* Esercizio assegnato 1 *
Rispondi alle domande seguenti in base al brano sulla difesa di Confindustria.
(a) Di che cosa temevano di essere vittime gli accusatori di MONTANTE?
(b) Chi presiedeva Confindustria nazionale quando uscì l'intervista di VENTURI?
(c) Chi presiedeva il collegio dei probiviri?
* Esercizio assegnato 2 *
Prosegui il brano sulla difesa di Confindustria, riprendendo subito dopo la frase sul collegio dei probiviri.

La difesa ad oltranza di Confindustria

Così evidenziati gli elementi più salienti che supportano adeguatamente e in maniera incontrovertibile la credibilità dei principali accusatori di MONTANTE (e, di riflesso, di alcuni dei suoi coimputati), deve altresì rilevarsi come la loro esitazione a rompere gli indugi, rivelando agli inquirenti quanto a loro conoscenza, è ampiamente spiegata dai timori, da loro ripetutamente manifestati nel corso delle conversazioni esaminate, di subire una bieca reazione vendicativa da parte del predetto MONTANTE e della sua potente macchina del potere.
Timori che, ex post, si rivelavano tutt’altro che infondati, posto che, alla pubblicazione dell’intervista di VENTURI su La Repubblica, seguiva una pronta presa di posizione di Confindustria nazionale, all’epoca presieduta da Giorgio SQUINZI, di tipo sostanzialmente espulsivo nei riguardi dello stesso VENTURI, e aprioristicamente solidaristica in favore di MONTANTE.
Giorgio SQUINZI, infatti, alla lettura dell’articolo di stampa, si schierava apertamente dalla parte del suo vice, MONTANTE, sicché a VENTURI non restava altro che assumere una decisione abdicativa innanzi al collegio dei cosiddetti “probiviri”, presieduto dal Dott. Federico LANDI, collegio chiuso in un ottuso j’accuse fondato su presunte violazioni, da parte di VENTURI, del codice etico confindustriale.

* Dati estratti *
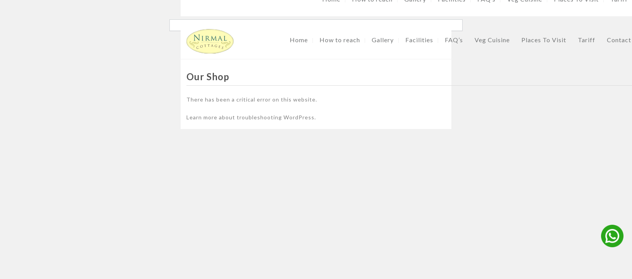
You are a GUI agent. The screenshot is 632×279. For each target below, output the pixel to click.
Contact (619, 39)
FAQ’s (454, 39)
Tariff (586, 39)
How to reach (339, 39)
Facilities (419, 39)
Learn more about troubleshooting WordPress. (251, 117)
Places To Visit (543, 39)
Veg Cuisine (492, 39)
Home (299, 39)
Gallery (383, 39)
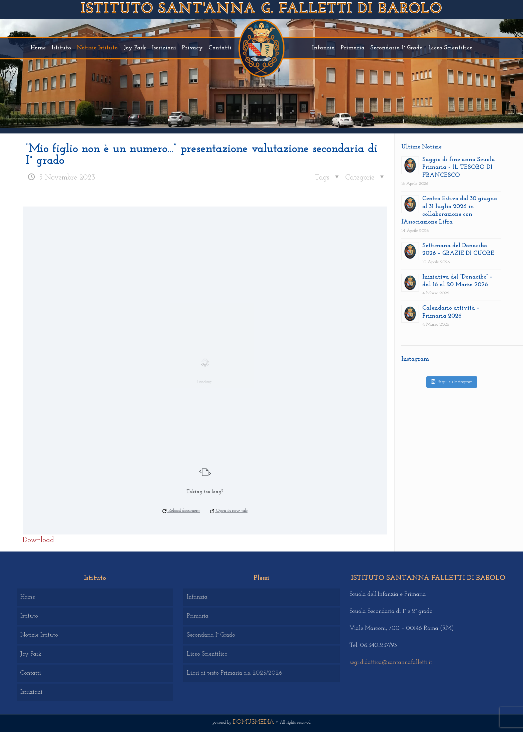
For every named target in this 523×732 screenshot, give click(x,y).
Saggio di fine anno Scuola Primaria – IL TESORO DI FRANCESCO (458, 167)
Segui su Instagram (451, 381)
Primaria (197, 616)
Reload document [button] (181, 510)
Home (27, 597)
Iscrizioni (31, 692)
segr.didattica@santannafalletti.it (391, 662)
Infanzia (197, 597)
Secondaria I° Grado (211, 635)
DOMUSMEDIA (253, 722)
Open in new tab (228, 510)
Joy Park (30, 654)
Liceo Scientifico (207, 654)
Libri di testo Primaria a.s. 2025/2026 (234, 673)
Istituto (29, 616)
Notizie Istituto (39, 635)
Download (38, 540)
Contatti (30, 673)
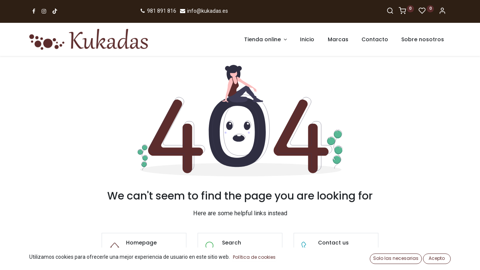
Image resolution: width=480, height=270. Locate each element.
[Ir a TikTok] (54, 11)
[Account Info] (442, 11)
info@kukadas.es (203, 11)
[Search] (390, 11)
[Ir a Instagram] (44, 11)
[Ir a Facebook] (34, 11)
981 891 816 (157, 11)
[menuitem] (307, 39)
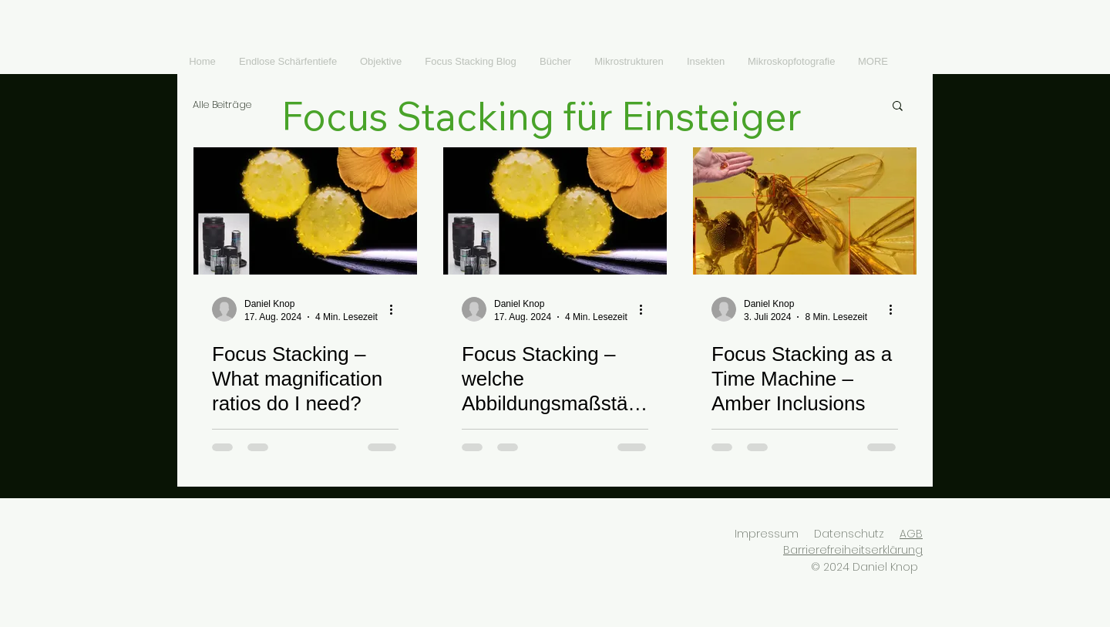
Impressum (767, 533)
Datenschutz (849, 533)
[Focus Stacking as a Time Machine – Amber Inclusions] (805, 211)
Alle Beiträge (222, 105)
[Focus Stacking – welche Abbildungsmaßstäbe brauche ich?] (555, 211)
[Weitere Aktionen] (396, 309)
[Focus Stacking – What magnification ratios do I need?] (305, 211)
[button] (897, 107)
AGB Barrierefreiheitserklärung (853, 542)
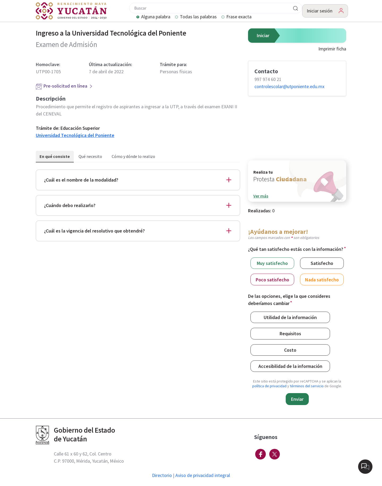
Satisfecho (322, 263)
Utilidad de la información (290, 317)
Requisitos (290, 333)
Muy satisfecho (272, 263)
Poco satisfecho (272, 279)
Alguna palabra (155, 17)
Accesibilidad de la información (290, 366)
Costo (290, 349)
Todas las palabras (198, 17)
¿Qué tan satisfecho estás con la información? (295, 249)
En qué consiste (55, 156)
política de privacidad (269, 386)
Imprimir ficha (332, 49)
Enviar (297, 399)
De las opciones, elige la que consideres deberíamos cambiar (289, 299)
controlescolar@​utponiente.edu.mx (289, 86)
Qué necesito (90, 156)
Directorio (162, 475)
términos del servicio (307, 386)
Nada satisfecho (322, 279)
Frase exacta (238, 17)
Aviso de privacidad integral (202, 475)
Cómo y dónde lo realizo (133, 156)
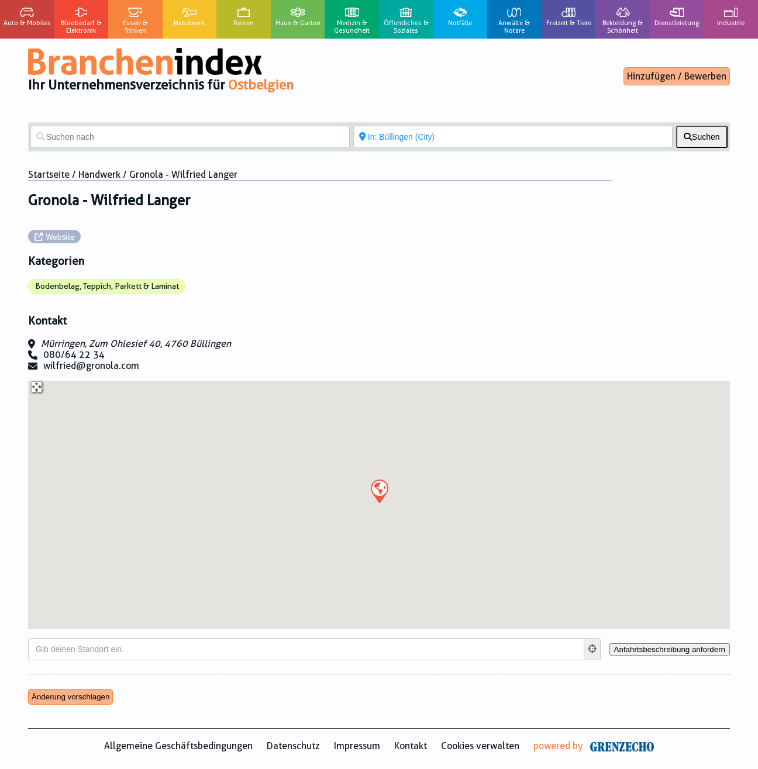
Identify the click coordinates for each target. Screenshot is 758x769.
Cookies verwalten (480, 745)
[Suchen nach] (190, 137)
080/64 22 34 (74, 354)
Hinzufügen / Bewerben (676, 76)
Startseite (49, 174)
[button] (379, 490)
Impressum (357, 745)
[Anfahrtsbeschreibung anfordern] (669, 649)
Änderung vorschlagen (70, 696)
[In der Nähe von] (513, 137)
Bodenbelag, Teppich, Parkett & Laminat (107, 286)
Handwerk (99, 174)
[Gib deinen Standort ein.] (306, 649)
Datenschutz (293, 745)
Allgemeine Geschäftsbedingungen (178, 745)
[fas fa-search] (702, 137)
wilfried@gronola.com (91, 365)
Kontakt (410, 745)
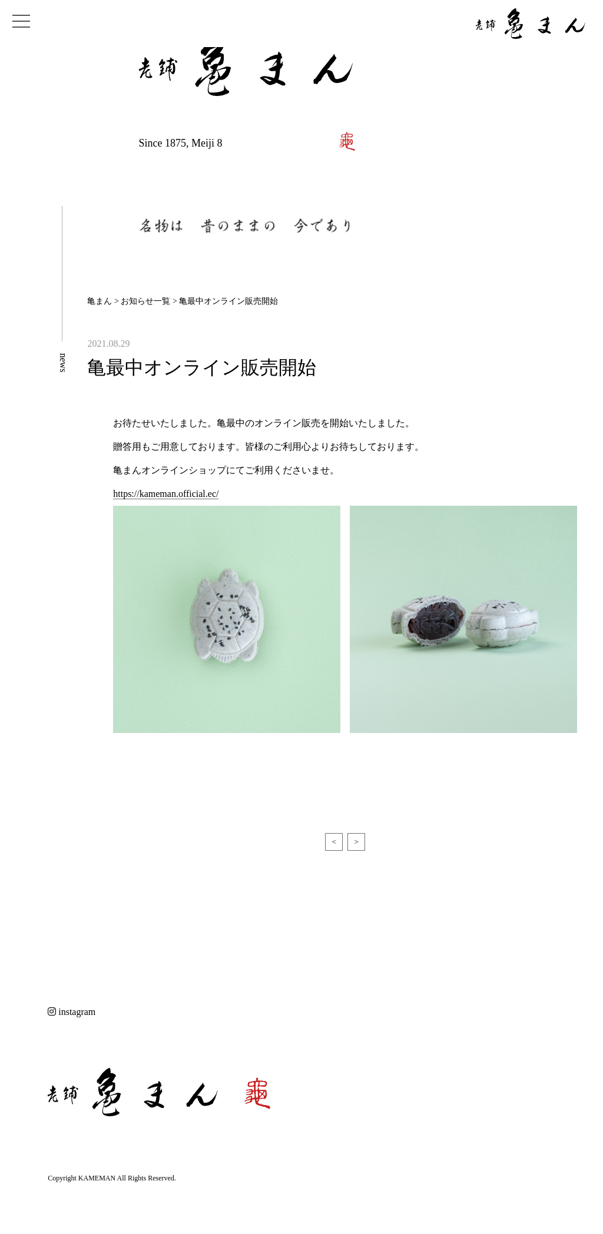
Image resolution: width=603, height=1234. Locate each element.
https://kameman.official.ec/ (165, 494)
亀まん (99, 301)
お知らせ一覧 (145, 301)
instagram (71, 1012)
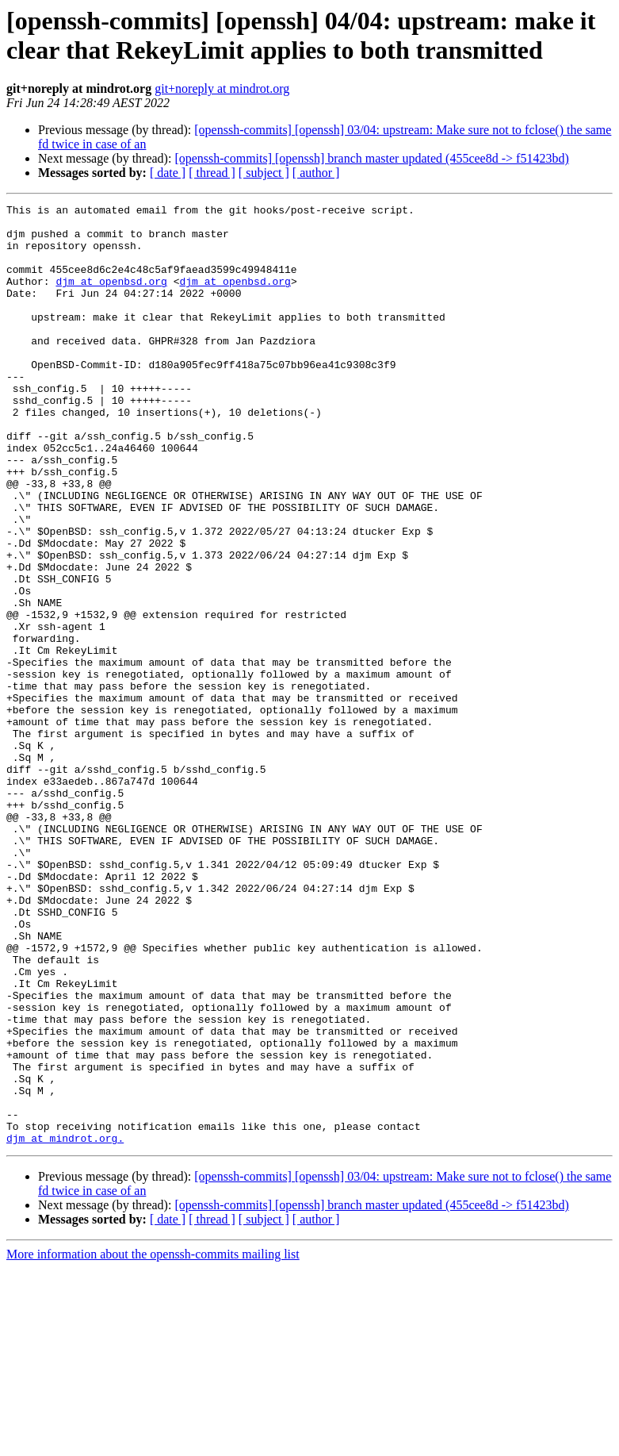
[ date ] (167, 172)
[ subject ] (264, 172)
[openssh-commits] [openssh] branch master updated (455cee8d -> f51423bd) (371, 158)
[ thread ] (212, 172)
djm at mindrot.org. (65, 1326)
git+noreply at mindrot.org (222, 88)
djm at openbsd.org (110, 297)
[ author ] (316, 172)
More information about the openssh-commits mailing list (153, 1442)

* Risultato 1 *
(a) Temevano di subire una bieca reazione vendicativa da parte di MONTANTE e della sua potente macchina del potere.
(b) Giorgio SQUINZI.
(c) Il Dott. Federico LANDI.

* Risultato 2 *
Ciò emerge, in particolare, dalle sommarie informazioni testimoniali rese da Marco VENTURI il 2 novembre 2015, nonché dalla documentazione dallo stesso prodotta:

Verbale di sommarie informazioni testimoniali rese da Marco VE’NTURI il 2 novembre 2015
…omissis…
“ho chiesto di poter conferire con la S.V. per rappresentare quanto avvenuto negli ultimi giorni,
successivamente all’intervista rilasciata in data 17 settembre scorso al quotidiano “La Repubblica”.
La settimana dopo, infatti, e sin dal lunedì ho inviato più sms, dopo una iniziale chiamata senza
risposta, al Presidente SQUINZI, chiedendogli un incontro ed anticipandogliene il contenuto; in
particolare nell’ultimo sms del giovedì ho accennato a SQUINZI della necessità di parlargli della non applicazione del codice etico e, genericamente, difatti gravi.
Sino al giovedì il Presidente SQUINZI mi ha sempre risposto in maniera cordiale, mentre all’ultimo
messaggio, inviato in quella giornata, si è limitato a rispondere che si trovava a Taranto. Dopo circa mezz’ora ho ricevuto la lettera di convocazione dei probiviri nazionali che aveva, almeno
in quel momento, un carattere interlocutorio.
Sempre quel giorno, mentre mi trovavo all’aeroporto di Fiumicino, ho avuto modo di leggere un
comunicato stampa di SQUINZI con cui esprimeva solidarietà incondizionata a MONTANTE.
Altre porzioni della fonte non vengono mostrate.